| Requirement |
The answer must consist of every line in the data below that holds the word "Task".

'''

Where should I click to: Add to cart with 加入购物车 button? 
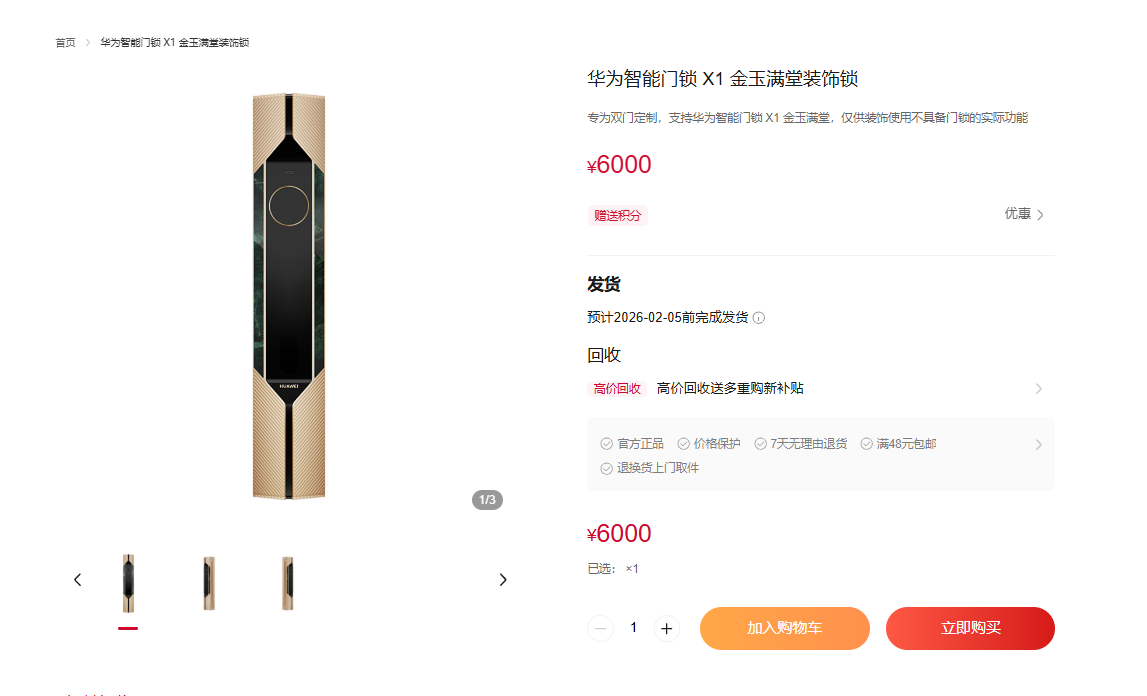click(x=785, y=628)
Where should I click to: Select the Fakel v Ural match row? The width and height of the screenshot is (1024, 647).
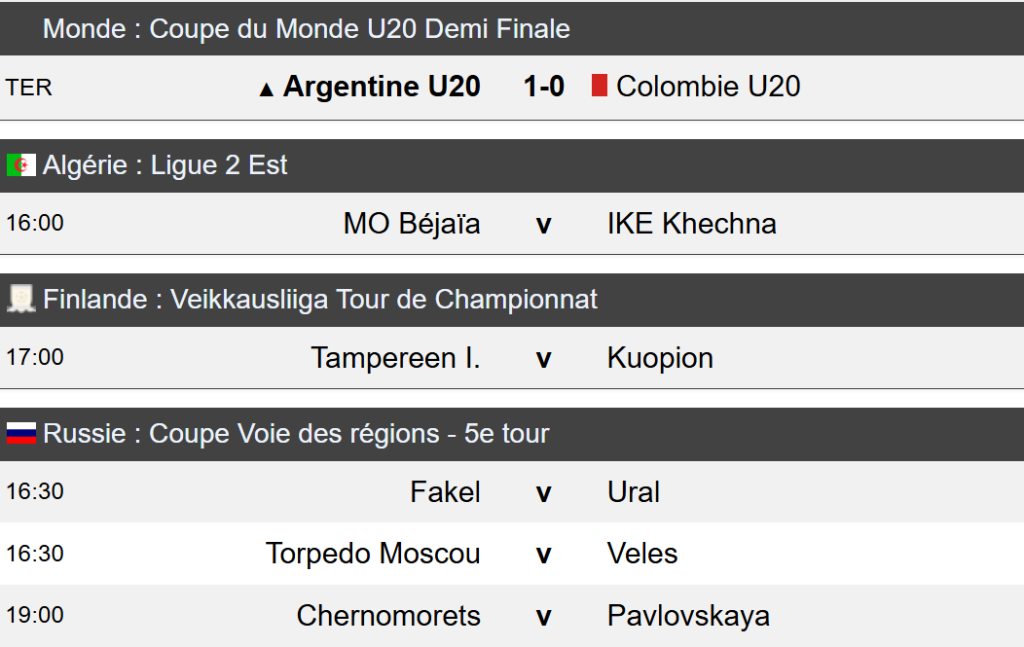click(544, 492)
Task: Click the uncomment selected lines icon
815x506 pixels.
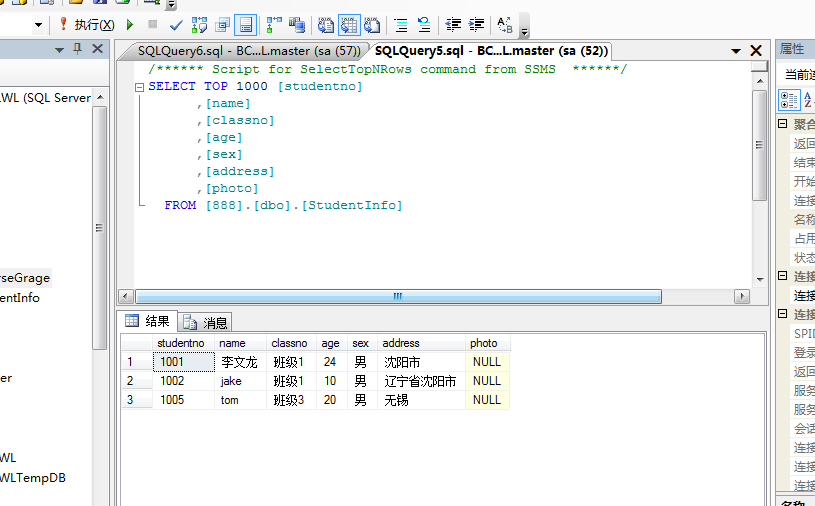Action: tap(424, 24)
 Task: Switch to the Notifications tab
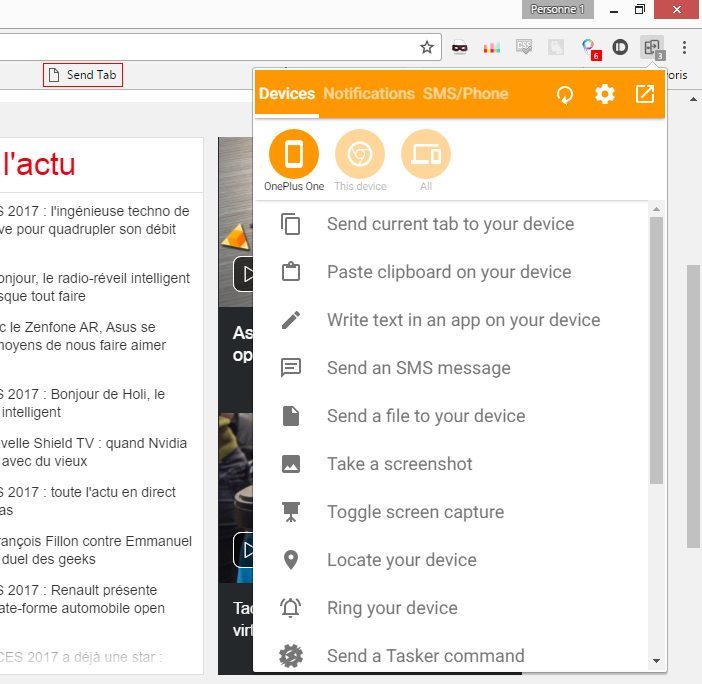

'''

| Final answer |
Task: Click the uncomment selected lines icon
 Task: Switch to the Notifications tab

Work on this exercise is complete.